[Excerpt from a dataset]
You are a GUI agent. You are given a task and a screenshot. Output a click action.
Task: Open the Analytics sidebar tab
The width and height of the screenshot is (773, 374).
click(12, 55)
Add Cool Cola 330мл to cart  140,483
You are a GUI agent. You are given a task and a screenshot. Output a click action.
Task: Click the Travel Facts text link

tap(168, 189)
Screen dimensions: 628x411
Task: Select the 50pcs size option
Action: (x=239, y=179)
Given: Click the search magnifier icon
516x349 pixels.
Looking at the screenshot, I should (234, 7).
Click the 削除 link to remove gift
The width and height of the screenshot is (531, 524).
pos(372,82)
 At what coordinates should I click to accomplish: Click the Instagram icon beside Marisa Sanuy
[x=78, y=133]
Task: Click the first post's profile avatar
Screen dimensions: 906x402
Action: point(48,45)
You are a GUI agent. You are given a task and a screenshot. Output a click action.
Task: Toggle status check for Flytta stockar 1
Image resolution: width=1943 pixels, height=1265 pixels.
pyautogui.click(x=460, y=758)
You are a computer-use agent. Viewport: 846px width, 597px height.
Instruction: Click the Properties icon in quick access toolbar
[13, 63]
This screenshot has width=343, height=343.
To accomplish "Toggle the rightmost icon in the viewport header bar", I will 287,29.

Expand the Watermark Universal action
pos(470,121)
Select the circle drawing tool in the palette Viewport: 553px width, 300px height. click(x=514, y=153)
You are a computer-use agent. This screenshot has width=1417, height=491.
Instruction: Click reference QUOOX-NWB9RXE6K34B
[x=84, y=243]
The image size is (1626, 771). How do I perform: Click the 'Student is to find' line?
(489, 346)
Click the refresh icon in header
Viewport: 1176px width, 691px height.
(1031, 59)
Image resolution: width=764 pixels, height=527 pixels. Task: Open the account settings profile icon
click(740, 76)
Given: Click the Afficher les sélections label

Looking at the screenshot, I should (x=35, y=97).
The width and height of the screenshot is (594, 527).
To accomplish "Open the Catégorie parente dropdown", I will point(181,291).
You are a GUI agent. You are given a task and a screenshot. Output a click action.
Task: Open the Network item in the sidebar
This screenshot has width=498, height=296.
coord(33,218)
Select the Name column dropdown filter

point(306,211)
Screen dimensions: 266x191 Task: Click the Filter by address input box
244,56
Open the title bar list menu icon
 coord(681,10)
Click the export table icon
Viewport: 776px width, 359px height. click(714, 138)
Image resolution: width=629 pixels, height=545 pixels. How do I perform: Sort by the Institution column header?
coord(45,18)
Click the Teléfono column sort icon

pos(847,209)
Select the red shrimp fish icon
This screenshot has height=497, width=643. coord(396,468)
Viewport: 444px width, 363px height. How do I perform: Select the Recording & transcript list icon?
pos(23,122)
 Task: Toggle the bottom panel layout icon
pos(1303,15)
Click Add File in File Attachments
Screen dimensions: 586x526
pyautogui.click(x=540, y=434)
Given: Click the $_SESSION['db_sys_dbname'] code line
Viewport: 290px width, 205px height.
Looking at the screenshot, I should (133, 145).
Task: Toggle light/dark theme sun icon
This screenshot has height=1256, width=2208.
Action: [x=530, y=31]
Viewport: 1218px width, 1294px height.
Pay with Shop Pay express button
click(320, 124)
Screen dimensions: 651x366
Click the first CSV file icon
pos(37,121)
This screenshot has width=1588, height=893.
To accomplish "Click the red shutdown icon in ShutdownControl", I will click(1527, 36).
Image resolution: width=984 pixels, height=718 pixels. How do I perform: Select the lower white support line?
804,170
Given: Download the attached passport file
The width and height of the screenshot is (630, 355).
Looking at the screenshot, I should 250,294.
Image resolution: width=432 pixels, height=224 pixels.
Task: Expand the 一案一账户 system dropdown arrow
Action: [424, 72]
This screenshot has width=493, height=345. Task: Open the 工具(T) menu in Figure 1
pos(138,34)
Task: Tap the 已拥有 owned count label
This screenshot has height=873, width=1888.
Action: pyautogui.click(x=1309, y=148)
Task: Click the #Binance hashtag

● **SHORT PROBLEM**
Copy the whole listing above word for word, leaving out no lines.

● **OUTPUT OF THE TASK**
You are a GUI agent. You are given a task and a screenshot. Output a click action.
Task: Open the Analytics sidebar tab
The width and height of the screenshot is (773, 374).
click(12, 55)
Add Cool Cola 330мл to cart  140,483
You are a GUI agent. You are given a task and a screenshot. Output a click action.
Task: Click the Travel Facts text link

tap(168, 189)
Screen dimensions: 628x411
Task: Select the 50pcs size option
Action: (x=239, y=179)
Given: Click the search magnifier icon
516x349 pixels.
Looking at the screenshot, I should (234, 7).
Click the 削除 link to remove gift
The width and height of the screenshot is (531, 524).
pos(372,82)
 At what coordinates should I click to accomplish: Click the Instagram icon beside Marisa Sanuy
[x=78, y=133]
Task: Click the first post's profile avatar
Screen dimensions: 906x402
Action: point(48,45)
You are a GUI agent. You are given a task and a screenshot. Output a click action.
Task: Toggle status check for Flytta stockar 1
Image resolution: width=1943 pixels, height=1265 pixels.
pyautogui.click(x=460, y=758)
You are a computer-use agent. Viewport: 846px width, 597px height.
Instruction: Click the Properties icon in quick access toolbar
[13, 63]
This screenshot has width=343, height=343.
To accomplish "Toggle the rightmost icon in the viewport header bar", I will 287,29.

Expand the Watermark Universal action
pos(470,121)
Select the circle drawing tool in the palette Viewport: 553px width, 300px height. click(x=514, y=153)
You are a computer-use agent. This screenshot has width=1417, height=491.
Instruction: Click reference QUOOX-NWB9RXE6K34B
[x=84, y=243]
The image size is (1626, 771). How do I perform: Click the 'Student is to find' line?
(489, 346)
Click the refresh icon in header
Viewport: 1176px width, 691px height.
(1031, 59)
Image resolution: width=764 pixels, height=527 pixels. Task: Open the account settings profile icon
click(740, 76)
Given: Click the Afficher les sélections label

Looking at the screenshot, I should (x=35, y=97).
The width and height of the screenshot is (594, 527).
To accomplish "Open the Catégorie parente dropdown", I will point(181,291).
You are a GUI agent. You are given a task and a screenshot. Output a click action.
Task: Open the Network item in the sidebar
This screenshot has width=498, height=296.
coord(33,218)
Select the Name column dropdown filter

point(306,211)
Screen dimensions: 266x191 Task: Click the Filter by address input box
244,56
Open the title bar list menu icon
 coord(681,10)
Click the export table icon
Viewport: 776px width, 359px height. click(714, 138)
Image resolution: width=629 pixels, height=545 pixels. How do I perform: Sort by the Institution column header?
coord(45,18)
Click the Teléfono column sort icon

pos(847,209)
Select the red shrimp fish icon
This screenshot has height=497, width=643. coord(396,468)
Viewport: 444px width, 363px height. How do I perform: Select the Recording & transcript list icon?
pos(23,122)
 Task: Toggle the bottom panel layout icon
pos(1303,15)
Click Add File in File Attachments
Screen dimensions: 586x526
pyautogui.click(x=540, y=434)
Given: Click the $_SESSION['db_sys_dbname'] code line
Viewport: 290px width, 205px height.
Looking at the screenshot, I should (133, 145).
Task: Toggle light/dark theme sun icon
This screenshot has height=1256, width=2208.
Action: [x=530, y=31]
Viewport: 1218px width, 1294px height.
Pay with Shop Pay express button
click(320, 124)
Screen dimensions: 651x366
Click the first CSV file icon
pos(37,121)
This screenshot has width=1588, height=893.
To accomplish "Click the red shutdown icon in ShutdownControl", I will click(1527, 36).
Image resolution: width=984 pixels, height=718 pixels. How do I perform: Select the lower white support line?
804,170
Given: Download the attached passport file
The width and height of the screenshot is (630, 355).
Looking at the screenshot, I should 250,294.
Image resolution: width=432 pixels, height=224 pixels.
Task: Expand the 一案一账户 system dropdown arrow
Action: [424, 72]
This screenshot has width=493, height=345. Task: Open the 工具(T) menu in Figure 1
pos(138,34)
Task: Tap the 已拥有 owned count label
This screenshot has height=873, width=1888.
Action: pyautogui.click(x=1309, y=148)
Task: Click the #Binance hashtag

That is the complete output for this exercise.